The consent of the holders of Notes is not necessary under the Indenture to approve the particular form of any proposed
amendment. It is sufficient if such consent approves the substance of the proposed amendment.
Satisfaction and Discharge
The Indenture and the Note Guarantees will be discharged and will cease to be of further effect as to all Notes issued
thereunder, when:
(1)
either:
(a)
all Notes that have been authenticated, except lost, stolen or destroyed Notes that have been replaced or
paid and Notes for whose payment money has been deposited in trust and thereafter repaid to the
Issuer, have been delivered to the Trustee for cancellation; or
(b)
all Notes that have not been delivered to the Trustee for cancellation have become due and payable by
reason of the mailing of a notice of redemption or otherwise or will become due and payable within
one year, and the Issuer or any Guarantor has irrevocably deposited or caused to be deposited with the
Trustee as trust funds in trust solely for the benefit of the holders, cash in US dollars, non-callable US
Government Obligations, or a combination of cash in US dollars and non-callable US Government
Obligations, in amounts as will be sufficient, without consideration of any reinvestment of interest, to
pay and discharge the entire Indebtedness on the Notes not delivered to the Trustee for cancellation for
principal, premium, Additional Amounts, if any, and accrued interest to the date of maturity or
redemption;
(2)
in the case of (1)(b), no Default or Event of Default has occurred and is continuing on the date of the deposit
(other than a Default or Event of Default resulting from the borrowing of funds to be applied to such deposit)
and the deposit will not result in a breach or violation of, or constitute a default under, any other instrument to
which the Issuer or any Guarantor is a party or by which the Issuer or any Guarantor is bound;
(3)
the Issuer or any Guarantor has paid or caused to be paid all sums payable by it under the Indenture; and
(4)
the Issuer has delivered irrevocable instructions to the Trustee under the Indenture to apply the deposited
money toward the payment of the Notes at maturity or on the redemption date, as the case may be.
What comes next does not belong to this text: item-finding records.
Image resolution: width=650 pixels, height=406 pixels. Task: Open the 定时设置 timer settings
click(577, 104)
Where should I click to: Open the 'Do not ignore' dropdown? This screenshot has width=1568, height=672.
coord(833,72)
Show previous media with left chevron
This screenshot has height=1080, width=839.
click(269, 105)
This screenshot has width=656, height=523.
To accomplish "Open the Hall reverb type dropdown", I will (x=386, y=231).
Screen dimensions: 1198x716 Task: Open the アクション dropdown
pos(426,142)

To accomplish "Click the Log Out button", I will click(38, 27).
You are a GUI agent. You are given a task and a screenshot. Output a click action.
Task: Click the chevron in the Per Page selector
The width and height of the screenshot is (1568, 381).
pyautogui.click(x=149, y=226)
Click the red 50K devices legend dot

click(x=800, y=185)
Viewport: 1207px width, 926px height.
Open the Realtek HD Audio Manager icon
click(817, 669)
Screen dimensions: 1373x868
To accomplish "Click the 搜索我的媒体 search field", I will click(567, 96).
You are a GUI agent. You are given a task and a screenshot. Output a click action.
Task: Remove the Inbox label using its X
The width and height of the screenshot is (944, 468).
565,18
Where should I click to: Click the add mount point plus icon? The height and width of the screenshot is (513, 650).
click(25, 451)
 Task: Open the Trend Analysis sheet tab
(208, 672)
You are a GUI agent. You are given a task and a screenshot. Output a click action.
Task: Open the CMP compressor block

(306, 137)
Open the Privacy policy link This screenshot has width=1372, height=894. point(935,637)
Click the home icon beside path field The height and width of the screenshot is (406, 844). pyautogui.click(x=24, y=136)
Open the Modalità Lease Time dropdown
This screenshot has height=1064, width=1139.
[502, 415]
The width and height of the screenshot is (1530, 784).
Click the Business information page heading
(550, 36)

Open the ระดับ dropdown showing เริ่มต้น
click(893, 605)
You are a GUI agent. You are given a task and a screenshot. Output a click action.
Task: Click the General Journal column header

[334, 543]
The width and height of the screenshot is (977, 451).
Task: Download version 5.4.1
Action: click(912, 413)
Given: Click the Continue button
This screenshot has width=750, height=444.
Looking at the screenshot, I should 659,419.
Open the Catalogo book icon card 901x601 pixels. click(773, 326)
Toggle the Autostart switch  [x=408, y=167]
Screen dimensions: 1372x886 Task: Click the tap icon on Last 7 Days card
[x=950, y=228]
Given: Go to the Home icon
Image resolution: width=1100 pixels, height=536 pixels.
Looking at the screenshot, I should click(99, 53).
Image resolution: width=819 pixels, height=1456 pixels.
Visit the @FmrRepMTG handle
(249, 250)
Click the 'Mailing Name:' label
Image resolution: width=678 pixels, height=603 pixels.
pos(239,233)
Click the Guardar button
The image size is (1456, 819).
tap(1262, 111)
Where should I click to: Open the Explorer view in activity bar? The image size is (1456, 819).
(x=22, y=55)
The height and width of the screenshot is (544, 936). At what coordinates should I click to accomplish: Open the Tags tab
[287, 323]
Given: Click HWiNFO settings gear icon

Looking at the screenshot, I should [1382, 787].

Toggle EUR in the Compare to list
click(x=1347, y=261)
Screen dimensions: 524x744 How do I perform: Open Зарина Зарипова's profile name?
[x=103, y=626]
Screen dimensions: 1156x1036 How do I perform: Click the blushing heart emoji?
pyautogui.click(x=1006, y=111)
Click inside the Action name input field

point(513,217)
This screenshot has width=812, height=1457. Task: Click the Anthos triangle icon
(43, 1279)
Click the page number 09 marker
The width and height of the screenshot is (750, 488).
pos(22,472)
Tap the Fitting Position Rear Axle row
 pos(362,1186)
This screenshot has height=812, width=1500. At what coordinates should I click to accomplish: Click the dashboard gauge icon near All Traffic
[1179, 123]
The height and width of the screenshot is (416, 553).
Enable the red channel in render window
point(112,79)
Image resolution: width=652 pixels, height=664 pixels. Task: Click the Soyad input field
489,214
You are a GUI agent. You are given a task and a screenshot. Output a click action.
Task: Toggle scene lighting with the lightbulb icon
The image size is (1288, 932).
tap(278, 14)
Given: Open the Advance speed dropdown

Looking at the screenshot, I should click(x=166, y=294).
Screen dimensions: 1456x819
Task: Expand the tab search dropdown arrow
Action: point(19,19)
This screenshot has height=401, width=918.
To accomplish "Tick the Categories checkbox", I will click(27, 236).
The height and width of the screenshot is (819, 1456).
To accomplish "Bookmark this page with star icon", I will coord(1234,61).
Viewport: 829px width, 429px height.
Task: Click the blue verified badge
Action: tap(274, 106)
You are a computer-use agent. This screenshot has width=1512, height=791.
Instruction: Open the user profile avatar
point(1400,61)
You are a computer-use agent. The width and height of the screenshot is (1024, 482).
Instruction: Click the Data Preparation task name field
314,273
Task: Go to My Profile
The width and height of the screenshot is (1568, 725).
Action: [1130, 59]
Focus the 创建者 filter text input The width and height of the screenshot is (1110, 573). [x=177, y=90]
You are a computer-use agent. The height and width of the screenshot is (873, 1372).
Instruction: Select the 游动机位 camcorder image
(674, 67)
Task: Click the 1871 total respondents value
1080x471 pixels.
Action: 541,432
In addition, the Issuer must deliver an officer's certificate and an opinion of counsel to the Trustee stating that all
conditions precedent to satisfaction and discharge have been satisfied;
provided
that any such counsel may rely on any
officer's certificate as to matters of fact (including as to compliance with the foregoing clauses (1), (2), (3) and (4).
Listing
Application has been made to list the Notes on the Official List of the Irish Stock Exchange and to admit the Notes for
trading on the Global Exchange Market of the Irish Stock Exchange. There can be no assurance that the application will
be accepted.
Judgment Currency
Any payment on account of an amount that is payable in US dollars which is made to or for the account of any holder or
the Trustee in lawful currency of any other jurisdiction (the "
Judgment Currency
"), whether as a result of any judgment
or order or the enforcement thereof or the liquidation of the Issuer or any Guarantor, shall constitute a discharge of the
Issuer or the Guarantor's obligation under the Indenture and the Notes or Note Guarantee, as the case may be, only to the
extent of the amount of US dollars with such holder or the Trustee, as the case may be, could purchase in the London
foreign exchange markets with the amount of the Judgment Currency in accordance with normal banking procedures at
the rate of exchange prevailing on the first Business Day following receipt of the payment in the Judgment Currency. If
the amount of US dollars that could be so purchased is less than the amount of US dollars originally due to such holder
or the Trustee, as the case may be, the Issuer and the Guarantors shall indemnify and hold harmless the holder or the
Trustee, as the case may be, from and against all loss or damage arising out of, or as a result of, such deficiency. This
indemnity shall constitute an obligation separate and independent from the other obligations contained in the Indenture
or the Notes, shall give rise to a separate and independent cause of action, shall apply irrespective of any indulgence
granted by any holder or the Trustee from time to time and shall continue in full force and effect notwithstanding any
judgment or order for a liquidated sum in respect of an amount due hereunder or under any judgment or order.